One patient, who had a Ct value of 17—in general, the lower the value the higher level of viruses—often wandered or sat unmasked in front of the nurses station within 15 feet from the sampler. In addition, the researchers report that nurses at the station would at times lower their masks to drink.
All 3 particle sizes test positive
The researchers found evidence of SARS-CoV-2 in samples of all three particle sizes at the ward A nurses station.
Fragments of SARS-CoV-2 RNA in the smallest aerosols (under 2.5 μm) in ward A showed 100% sequence identity with the samples from people. Samples from the other size particles in ward A had greater genetic relationship with human samples (2.5 to 10 μm, 99.91%; larger than 10 μm, 99.97%) than did samples collected over the same dates on ward C. Those ranged from 99.36% to 99.86% from a nurses station and break room.
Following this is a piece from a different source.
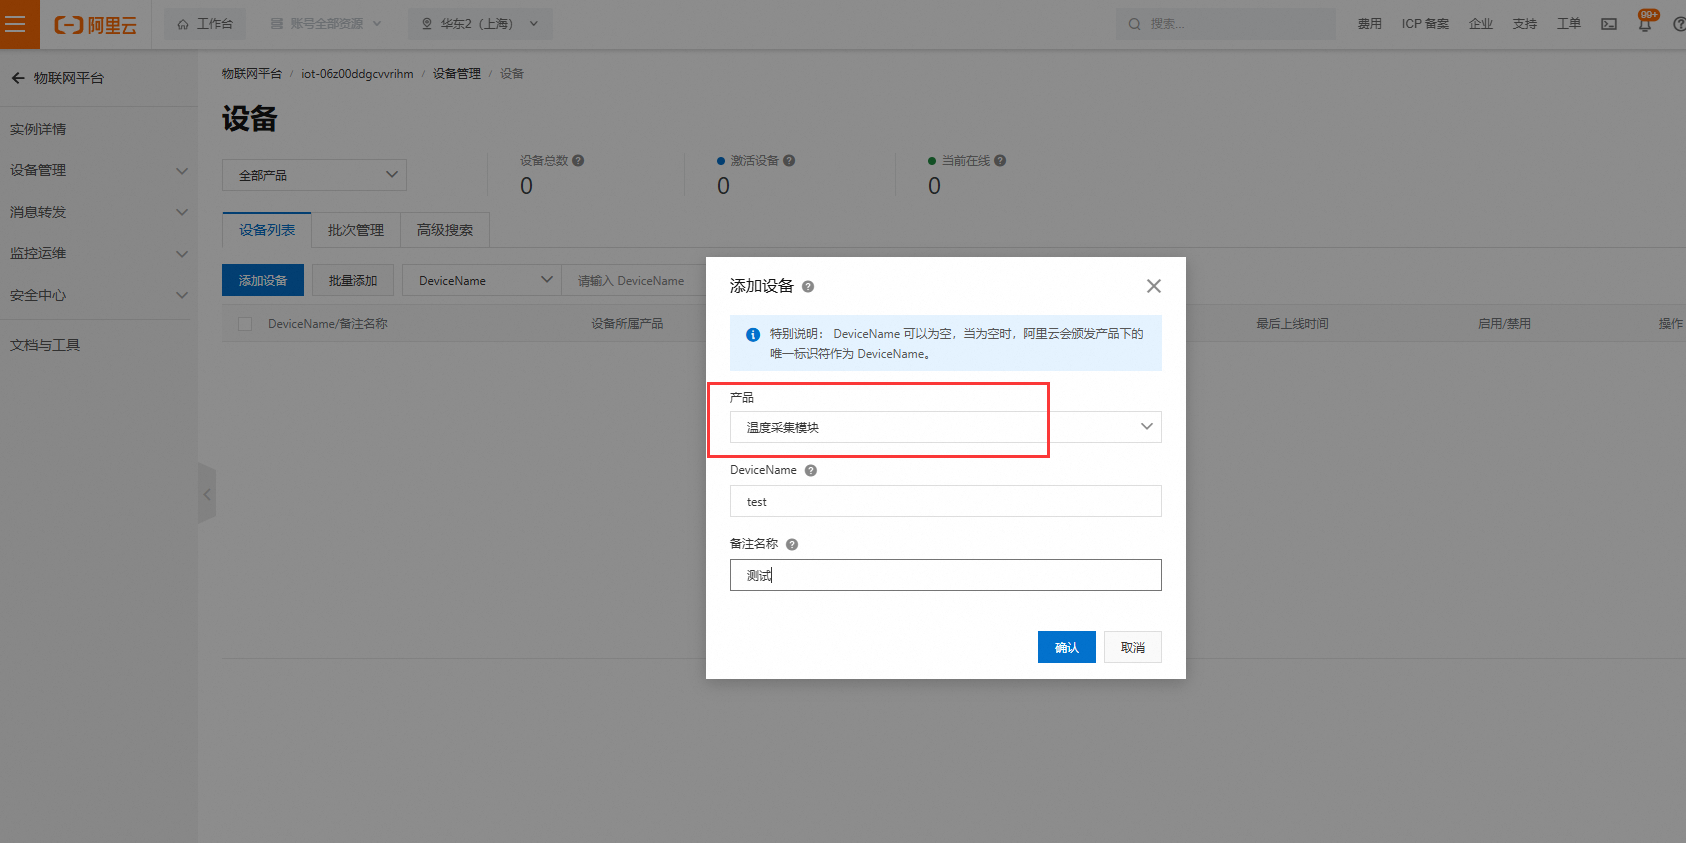Switch to the 高级搜索 tab

coord(445,230)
Surveillance of HCP on selected units across the medical center demonstrated that active surveillance and isolation of infected HCP were associated with less SARS-CoV-2 RNA in air samples from those units.
The researchers detected fragments of SARS-CoV-2 RNA by PCR in 24 of 300 samples (8.0%) in units across the medical center where HCP were not under surveillance and 7 of 210 (3.3%) in units where they were. About half of all positive samples (20 of 38 [52.6%]) came from medium-sized particles—those ranging from 2.5 to 10 μm.
Reducing airborne transmission
The study authors write, “[Hospital-based] transmission of SARS-CoV-2 occurred on a medical unit during coincidental collection of air samples, and several observations were consistent with aerosol transmission.”
They add, “At least 6 nurses and patients who were present during air sample collection had nasopharyngeal samples with a Ct less than 25, a range associated with shedding of replication-competent virus, and most were early in their illness, when detection of viral RNA in exhaled aerosols is most frequent. Viral sequences from 3 infected persons were nearly identical, suggesting nosocomial transmission from a common source.”
The researchers also note that surveillance and isolation of infected HCP appeared to reduce aerosol spread of viruses.
The authors conclude, “Improvements in air filtration, ventilation, and masking in shared hospital spaces may further decrease transmission of SARS-CoV-2 and other airborne respiratory viruses.”